Now let’s do it for our own model

In the last lesson we just learned that as long as we can get our hands on a decent approximate to what we’re after estimating, then we can turn our nonlinear functional models into linear approximations. Let’s put this to work for our situation where \mathbf{F}(\mathbf{x},\mathbf{l}_{true}) = \mathbf{0}.

But how can we get approximate values of \mathbf{x} and \mathbf{l}_{true}?

Just as in the general case (in the lesson How do we linearize?) we wrote:

    \begin{equation*} x = x_0 + \Delta x \end{equation*}

we will now write the following for our desired unknown parameter, \mathbf{x}:

    \begin{equation*} \mathbf{x} = \mathbf{x_0} + \boldsymbol{\delta} \end{equation*}

where:

\mathbf{x_0} is an approximation to \mathbf{x}

\boldsymbol{\delta} is an unknown correction to \mathbf{x_0}, or the difference between it and \mathbf{x}

And for our observed quantities, \mathbf{l}_{true}, we will just use the measurements themselves and our earlier equation:

    \begin{equation*} \mathbf{l}_{true} = \mathbf{l}_{measured} - \mathbf{e} \end{equation}

where:

our measurements \mathbf{l}_{measured} provide an approximation to \mathbf{l}_{true}

\mathbf{e} are our statistical errors, which should be familiar to you from our first lesson (What are errors and residuals? (And some other sanity checks out of the gate) as the difference between the measurement and the actual unknown observed quantity

Now we have the required approximations of the type x = x_0 + \Delta x but relevant for our situation and using them we can write the following:

    \begin{equation*} \mathbf{F}(\mathbf{x},\mathbf{l}_{true}) = \mathbf{F}(\mathbf{x_0} +\boldsymbol{\delta},\mathbf{l}_{measured} -\mathbf{e}) = 0 \end{equation*}

Or (and this is the really awesome bit), we can write it as follows using what we now know about Taylor’s Theorem:

    \begin{equation*} \boxed{ \mathbf{F}(\mathbf{x},\mathbf{l}_{true}) = \mathbf{F}(\mathbf{x_0},\mathbf{l}_{measured}) + \left.\frac{d\mathbf{F}}{d\mathbf{x}}\right|_{\mathbf{x}_0}\boldsymbol{\delta} - \left.\frac{d\mathbf{F}}{d\mathbf{l}}\right|_{\mathbf{l}_{measured}}\mathbf{e} } \end{equation*}

So we’ve taken our general functional model \mathbf{F}(\mathbf{x},\mathbf{l}_{true}) = \mathbf{0} and expressed it in linear form!

It’s worth noting again that the terms \boldsymbol{\delta} and \mathbf{e} are the true (and unknown) corrections to the approximate values \mathbf{x}_0 and \mathbf{l}_{measured} that we used. (Just as \Delta x was the true unknown correction to x^0 in Taylor’s Theorem.)

And it’s worth having a look at what each of the terms really means, which we will do next.

Let’s have a look at this thing

Now we’ve got our linearize model.
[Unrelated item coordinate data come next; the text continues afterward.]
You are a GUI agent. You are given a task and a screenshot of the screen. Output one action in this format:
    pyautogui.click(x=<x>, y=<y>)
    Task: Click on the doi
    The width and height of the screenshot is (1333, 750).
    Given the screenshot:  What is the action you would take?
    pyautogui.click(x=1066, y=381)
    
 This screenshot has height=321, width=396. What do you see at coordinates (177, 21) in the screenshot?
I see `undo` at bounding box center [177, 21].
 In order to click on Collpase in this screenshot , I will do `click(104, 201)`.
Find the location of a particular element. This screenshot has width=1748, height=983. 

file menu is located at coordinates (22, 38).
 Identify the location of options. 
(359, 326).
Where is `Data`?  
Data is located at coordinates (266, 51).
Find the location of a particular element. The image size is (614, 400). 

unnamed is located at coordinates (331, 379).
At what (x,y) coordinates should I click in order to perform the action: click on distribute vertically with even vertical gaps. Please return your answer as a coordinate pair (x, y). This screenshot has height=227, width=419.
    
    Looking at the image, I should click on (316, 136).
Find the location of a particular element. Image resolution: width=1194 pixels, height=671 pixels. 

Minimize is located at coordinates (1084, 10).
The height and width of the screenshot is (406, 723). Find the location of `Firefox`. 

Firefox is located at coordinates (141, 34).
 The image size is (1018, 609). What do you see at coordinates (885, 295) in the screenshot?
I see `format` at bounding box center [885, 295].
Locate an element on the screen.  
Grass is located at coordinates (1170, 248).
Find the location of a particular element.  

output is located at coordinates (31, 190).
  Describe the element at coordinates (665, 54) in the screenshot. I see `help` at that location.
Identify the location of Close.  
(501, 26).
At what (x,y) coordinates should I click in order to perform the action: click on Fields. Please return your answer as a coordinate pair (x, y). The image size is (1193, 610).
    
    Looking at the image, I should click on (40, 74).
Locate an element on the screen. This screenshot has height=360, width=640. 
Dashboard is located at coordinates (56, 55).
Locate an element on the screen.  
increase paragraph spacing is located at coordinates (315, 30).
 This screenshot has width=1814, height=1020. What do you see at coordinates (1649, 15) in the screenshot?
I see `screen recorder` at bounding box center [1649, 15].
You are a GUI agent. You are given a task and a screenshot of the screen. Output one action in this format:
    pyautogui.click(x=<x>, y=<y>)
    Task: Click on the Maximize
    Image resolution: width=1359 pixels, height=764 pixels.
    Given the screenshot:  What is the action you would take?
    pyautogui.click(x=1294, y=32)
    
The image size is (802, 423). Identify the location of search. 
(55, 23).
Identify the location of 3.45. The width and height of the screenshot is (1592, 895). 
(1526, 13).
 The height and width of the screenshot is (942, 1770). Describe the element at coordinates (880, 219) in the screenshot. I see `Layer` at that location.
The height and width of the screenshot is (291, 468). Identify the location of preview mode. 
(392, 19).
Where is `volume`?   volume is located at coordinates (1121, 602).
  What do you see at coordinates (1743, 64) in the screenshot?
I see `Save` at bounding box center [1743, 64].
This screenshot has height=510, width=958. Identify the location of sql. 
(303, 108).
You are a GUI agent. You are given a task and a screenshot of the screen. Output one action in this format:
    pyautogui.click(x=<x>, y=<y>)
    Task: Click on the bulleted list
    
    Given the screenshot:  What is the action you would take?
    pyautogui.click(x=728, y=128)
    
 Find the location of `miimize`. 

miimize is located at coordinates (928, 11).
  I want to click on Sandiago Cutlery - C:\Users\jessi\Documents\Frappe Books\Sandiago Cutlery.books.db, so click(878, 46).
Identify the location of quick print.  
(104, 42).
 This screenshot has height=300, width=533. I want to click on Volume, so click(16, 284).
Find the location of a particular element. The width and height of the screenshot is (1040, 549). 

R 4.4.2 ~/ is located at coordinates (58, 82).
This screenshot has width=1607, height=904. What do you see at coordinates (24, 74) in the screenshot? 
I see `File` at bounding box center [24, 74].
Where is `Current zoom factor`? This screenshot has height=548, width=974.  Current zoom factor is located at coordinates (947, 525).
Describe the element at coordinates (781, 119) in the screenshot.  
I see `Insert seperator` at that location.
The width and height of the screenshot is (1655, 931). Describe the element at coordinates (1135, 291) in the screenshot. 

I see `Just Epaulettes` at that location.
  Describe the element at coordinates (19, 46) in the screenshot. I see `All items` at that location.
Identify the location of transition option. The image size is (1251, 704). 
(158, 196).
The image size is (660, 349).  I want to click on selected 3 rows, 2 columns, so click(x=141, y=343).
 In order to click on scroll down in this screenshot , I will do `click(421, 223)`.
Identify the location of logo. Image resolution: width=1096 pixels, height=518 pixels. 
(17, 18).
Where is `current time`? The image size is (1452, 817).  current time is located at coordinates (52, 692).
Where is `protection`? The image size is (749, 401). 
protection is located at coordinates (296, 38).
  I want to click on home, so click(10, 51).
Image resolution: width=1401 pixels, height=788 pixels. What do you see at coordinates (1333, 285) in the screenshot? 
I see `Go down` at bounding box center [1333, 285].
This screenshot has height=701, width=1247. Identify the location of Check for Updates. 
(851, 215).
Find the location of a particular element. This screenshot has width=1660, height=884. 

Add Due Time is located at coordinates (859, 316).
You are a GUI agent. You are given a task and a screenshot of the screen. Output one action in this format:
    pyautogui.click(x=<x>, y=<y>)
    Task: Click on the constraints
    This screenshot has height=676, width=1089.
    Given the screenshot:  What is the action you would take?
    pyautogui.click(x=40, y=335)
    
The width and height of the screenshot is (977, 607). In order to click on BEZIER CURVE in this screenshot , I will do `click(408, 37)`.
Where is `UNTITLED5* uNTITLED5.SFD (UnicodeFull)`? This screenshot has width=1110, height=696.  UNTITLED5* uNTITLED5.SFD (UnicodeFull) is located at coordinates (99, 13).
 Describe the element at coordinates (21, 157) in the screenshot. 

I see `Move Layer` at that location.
So let’s have a look at each of its components in turn.

\mathbf{F}(\mathbf{x_0},\mathbf{l}_{measured}) is a vector containing the r values of \mathbf{F}(\mathbf{x},\mathbf{l}_{true}), computed at the known points \mathbf{l}_{measured}. We will denote this as:

    \begin{align*} \underset{r\times 1}{\mathbf{w} } & = \mathbf{F}(\mathbf{x}_0,\mathbf{l}_{measured}) \\ &= \begin{bmatrix} f_1(\mathbf{x}_0,\mathbf{l}_{measured}) \\[2ex] f_2(\mathbf{x}_0,\mathbf{l}_{measured}) \\[2ex] \vdots \\[2ex] f_r(\mathbf{x}_0,\mathbf{l}_{measured}) \\ \end{bmatrix} \end{align*}

and call it the misclosure vector.

And \left.\dfrac{d\mathbf{F}}{d\mathbf{x}}\right|_{\mathbf{x}_0} is a matrix of size r x u that we will denote with the letter \mathbf{A}, where the j^{th} row will be the partial differentials of f_j(\mathbf{x},\mathbf{l}_{true}) with respect to x_1x_2x_3, … x_u.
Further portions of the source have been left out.